Michaela James, National Centre for Population Health & Wellbeing Research
Coronary heart disease currently affects more than 7 million people in the United Kingdom. Because of this, the physical activity of teenagers has become a public health concern. Public health guidelines recommend 60 minutes of moderate-to-vigorous physical activity per day. However, it is reported that only 11% of girls and 20% of boys are sufficiently active in Wales.
As children approach adolescence, their physical activity declines. This is especially true for those from more deprived areas. Research suggests that this may be due to accessibility barriers, e.g., cost (activities are too expensive), lack of local facilities (need to travel), and motivation among teenagers.
Secondary school has been recognised as a key period of change in teenagers’ physical activity behaviours and it is an important setting for promoting physical activity. Behaviours adopted during this time are likely to continue into adulthood.
7 secondary schools in South Wales took part in the ACTIVE Randomised Control Trial (RCT). An RCT is a study in which 2 or more groups test an intervention. One group has the intervention and the other has no intervention. Data from the 2 groups can then be compared to measure any difference in response and outcomes. In this study 4 schools took part in the intervention and 3 were used as control schools. All teenagers in Year 9, aged 13−14 years were eligible to take part in the study.

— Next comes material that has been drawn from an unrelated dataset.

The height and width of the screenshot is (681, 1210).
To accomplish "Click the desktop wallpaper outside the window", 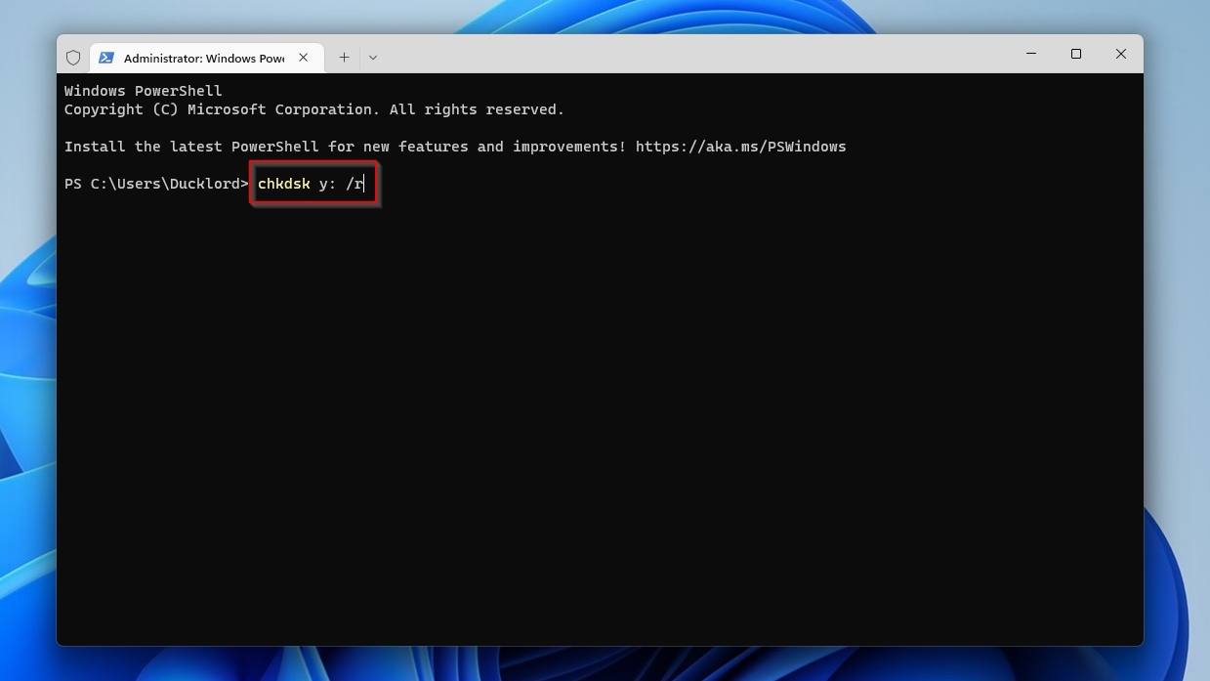I will pyautogui.click(x=1177, y=293).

The schools in the intervention groups received activity enabling vouchers equalling £20 per month , a peer mentoring scheme (where pupils identified their most influential peers [n=10 per school], and support worker engagement for 12 months between January and December 2017. Data analysis occurred February−April 2018. Data included measures of cardiovascular fitness (the cooper run test), cardiovascular health (blood pressure and pulse wave analysis), motivation (BREQ-2 questionnaire), and focus groups (2 per school with boys and girls in separate groups).
There was a reduction in teenagers classified as having high blood pressure in the intervention group. Data on where teenagers used vouchers and evidence from focus groups indicated that teenagers wanted to access more unstructured, informal, and social activities in their local areas.
The Active Children through Individual Vouchers Evaluation identified methods that may impact positively on cardiovascular fitness, cardiovascular health, and perspectives of activity. Listening to teenagers, empowering them, and providing more local opportunities for them to take part in activities that are fun, unstructured, and social could have a positive impact on teenage physical activity.